Research on architectures at the Department of Electronics and Telecommunication of Politecnico di Torino revolves along three different axes, namely extreme parallelism, unconventional computing, as well as telecommunication networks.

Along the first axis, we are investigating highly parallel heterogeneous architectures, based on a mixture of ASICs, FPGAs and GPUS. They are aimed at the analysis of images from camera and radar sources, at cryptography techniques that can counter the threat from quantum computing, at machine learning acceleration, and at efficient video and communication channel encoding and decoding. Design methodologies include a focus on using high-level synthesis to ease the re-use and porting of code developed for CPUs or GPUs on FPGAs or ASICs. Machine learning acceleration targets Deep Learning and exploits both digital and analogue techniques. We are also looking into smart embedded systems in an industrial IoT context.

Along the second axis we are studying memcomputing, approximate computing, analogue and mixed-signal design. Memcomputing imitates the organization of the human brain, to completely avoid the memory barrier and achieve extreme parallelism.  We are using approximate computing architectures as well as AMS design methods to optimize cost, performance and energy consumption for specific applications, including signal processing. A different form of non-conventional computing (at the human level) is to exploit crowdsourcing to solve problems. In this domain we are looking at how to partition jobs among workers and track dependencies about them, as well as how to ensure security, timely completion, and fair pricing.
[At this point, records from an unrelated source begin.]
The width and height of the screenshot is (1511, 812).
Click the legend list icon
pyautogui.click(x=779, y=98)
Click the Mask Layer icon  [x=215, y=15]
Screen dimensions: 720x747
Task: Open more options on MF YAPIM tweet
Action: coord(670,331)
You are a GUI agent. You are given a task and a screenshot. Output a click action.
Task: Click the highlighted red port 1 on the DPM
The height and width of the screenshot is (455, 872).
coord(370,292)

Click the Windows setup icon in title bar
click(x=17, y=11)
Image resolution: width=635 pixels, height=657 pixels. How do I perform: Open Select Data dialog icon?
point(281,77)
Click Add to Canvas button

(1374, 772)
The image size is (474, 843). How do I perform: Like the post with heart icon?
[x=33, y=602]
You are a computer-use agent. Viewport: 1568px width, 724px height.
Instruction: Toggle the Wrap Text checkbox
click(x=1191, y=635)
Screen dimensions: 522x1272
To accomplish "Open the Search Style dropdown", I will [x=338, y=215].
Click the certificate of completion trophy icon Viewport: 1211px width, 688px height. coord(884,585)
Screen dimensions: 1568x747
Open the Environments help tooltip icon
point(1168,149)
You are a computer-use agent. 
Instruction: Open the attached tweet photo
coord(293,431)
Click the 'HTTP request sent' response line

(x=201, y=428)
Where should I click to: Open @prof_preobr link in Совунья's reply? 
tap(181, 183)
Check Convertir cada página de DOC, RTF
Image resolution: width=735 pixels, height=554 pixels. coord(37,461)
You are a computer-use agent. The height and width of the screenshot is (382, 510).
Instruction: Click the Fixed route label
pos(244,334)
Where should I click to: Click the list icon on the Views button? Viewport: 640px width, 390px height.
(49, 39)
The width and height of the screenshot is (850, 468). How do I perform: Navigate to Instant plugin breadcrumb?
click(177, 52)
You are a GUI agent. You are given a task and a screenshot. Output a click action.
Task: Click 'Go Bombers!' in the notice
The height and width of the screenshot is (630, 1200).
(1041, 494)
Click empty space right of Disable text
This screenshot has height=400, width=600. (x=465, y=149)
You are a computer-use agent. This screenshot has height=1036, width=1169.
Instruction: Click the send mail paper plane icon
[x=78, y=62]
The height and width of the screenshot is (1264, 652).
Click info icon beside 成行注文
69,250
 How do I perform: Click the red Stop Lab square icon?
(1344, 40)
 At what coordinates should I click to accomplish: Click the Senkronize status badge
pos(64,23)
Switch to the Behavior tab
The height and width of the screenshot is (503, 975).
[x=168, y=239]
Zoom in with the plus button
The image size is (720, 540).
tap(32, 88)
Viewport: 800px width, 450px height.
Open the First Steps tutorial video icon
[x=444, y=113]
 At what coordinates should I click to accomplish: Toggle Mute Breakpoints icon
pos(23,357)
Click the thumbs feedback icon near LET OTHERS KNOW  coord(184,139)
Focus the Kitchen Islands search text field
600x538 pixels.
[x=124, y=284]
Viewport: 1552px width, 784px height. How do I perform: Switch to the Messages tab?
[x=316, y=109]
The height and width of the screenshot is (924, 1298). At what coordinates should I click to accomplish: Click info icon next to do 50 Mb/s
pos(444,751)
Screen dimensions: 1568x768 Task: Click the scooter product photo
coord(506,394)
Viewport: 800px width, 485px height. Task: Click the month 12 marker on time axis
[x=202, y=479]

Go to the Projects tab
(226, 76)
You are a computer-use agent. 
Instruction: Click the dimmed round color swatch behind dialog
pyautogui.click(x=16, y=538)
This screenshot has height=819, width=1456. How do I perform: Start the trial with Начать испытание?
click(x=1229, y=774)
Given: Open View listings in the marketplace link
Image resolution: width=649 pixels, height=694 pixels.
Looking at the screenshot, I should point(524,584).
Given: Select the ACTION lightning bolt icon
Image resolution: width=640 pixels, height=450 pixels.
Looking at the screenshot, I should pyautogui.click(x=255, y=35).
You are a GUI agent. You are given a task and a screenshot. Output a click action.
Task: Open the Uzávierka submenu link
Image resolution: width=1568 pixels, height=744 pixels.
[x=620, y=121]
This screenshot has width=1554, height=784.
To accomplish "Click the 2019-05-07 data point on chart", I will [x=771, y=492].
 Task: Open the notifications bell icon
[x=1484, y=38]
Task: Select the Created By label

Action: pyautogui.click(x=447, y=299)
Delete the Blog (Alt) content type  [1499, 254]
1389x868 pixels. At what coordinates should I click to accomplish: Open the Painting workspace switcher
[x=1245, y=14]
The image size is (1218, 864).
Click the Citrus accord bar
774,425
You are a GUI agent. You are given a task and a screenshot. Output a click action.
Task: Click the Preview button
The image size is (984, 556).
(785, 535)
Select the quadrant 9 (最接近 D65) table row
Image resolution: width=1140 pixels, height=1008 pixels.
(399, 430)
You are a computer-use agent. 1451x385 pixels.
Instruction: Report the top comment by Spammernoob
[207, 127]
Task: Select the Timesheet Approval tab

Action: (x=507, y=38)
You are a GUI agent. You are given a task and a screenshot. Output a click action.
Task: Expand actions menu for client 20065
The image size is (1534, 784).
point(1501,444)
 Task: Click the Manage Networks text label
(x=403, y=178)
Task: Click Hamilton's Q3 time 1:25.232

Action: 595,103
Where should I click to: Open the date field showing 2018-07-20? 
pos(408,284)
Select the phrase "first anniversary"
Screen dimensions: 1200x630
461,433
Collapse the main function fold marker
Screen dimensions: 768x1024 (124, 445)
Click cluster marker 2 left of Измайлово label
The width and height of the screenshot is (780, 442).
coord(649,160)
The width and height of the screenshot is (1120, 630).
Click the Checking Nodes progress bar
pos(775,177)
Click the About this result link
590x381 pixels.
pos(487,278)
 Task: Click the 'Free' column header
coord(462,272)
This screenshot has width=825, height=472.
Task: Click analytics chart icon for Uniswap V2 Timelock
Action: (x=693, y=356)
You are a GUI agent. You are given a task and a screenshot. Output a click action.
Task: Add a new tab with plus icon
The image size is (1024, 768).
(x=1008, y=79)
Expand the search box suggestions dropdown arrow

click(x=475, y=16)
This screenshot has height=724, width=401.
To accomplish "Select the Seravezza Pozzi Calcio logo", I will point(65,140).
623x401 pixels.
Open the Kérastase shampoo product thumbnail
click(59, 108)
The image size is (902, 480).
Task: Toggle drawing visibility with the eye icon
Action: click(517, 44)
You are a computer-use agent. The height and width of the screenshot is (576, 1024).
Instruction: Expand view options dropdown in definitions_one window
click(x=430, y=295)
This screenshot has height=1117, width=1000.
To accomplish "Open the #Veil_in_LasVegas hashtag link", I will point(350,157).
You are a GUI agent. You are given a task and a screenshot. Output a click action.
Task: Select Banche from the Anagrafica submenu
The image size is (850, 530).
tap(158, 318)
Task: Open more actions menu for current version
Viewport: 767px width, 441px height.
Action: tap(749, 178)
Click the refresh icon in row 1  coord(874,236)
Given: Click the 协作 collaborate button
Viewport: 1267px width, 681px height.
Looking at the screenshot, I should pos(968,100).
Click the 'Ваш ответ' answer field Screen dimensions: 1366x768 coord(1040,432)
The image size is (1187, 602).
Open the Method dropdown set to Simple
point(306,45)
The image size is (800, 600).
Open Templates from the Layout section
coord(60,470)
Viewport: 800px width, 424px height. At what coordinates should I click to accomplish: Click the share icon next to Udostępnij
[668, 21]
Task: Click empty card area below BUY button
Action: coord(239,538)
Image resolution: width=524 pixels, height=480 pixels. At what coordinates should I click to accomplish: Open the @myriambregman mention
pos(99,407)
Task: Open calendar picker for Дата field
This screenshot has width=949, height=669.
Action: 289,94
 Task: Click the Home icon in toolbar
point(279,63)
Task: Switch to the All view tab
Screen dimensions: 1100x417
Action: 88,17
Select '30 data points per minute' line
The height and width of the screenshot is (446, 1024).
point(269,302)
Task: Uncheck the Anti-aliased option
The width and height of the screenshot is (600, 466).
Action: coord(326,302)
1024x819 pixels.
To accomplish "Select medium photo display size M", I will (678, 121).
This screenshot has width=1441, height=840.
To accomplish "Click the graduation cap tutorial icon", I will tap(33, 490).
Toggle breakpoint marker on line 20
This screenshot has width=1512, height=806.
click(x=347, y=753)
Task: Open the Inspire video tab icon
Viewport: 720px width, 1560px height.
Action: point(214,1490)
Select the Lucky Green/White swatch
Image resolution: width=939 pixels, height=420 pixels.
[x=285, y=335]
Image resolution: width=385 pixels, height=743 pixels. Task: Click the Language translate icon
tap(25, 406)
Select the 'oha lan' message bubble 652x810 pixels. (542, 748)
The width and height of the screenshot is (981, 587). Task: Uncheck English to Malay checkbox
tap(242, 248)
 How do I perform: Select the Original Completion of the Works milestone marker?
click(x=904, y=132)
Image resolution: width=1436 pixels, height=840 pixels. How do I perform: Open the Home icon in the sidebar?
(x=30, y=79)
Along the third axis, we are investigating various aspects of the 5G network architecture, of ultra-broadband optical access, and of network monitoring and optimization in terms of both performance and security. For 5G networks we are considering both network softwarization and slicing, to enhance flexibility and reuse of network equipment. We also focus on optimizing performance and cyber-security of computer networks, by collecting data in real time from the network, and extracting knowledge via big data machine learning algorithms. We also study how similar algorithms can be used to process the huge amounts of data from connected autonomous cars. Finally, we are exploring how optical fibers can be used both to reach every home and inside datacenters.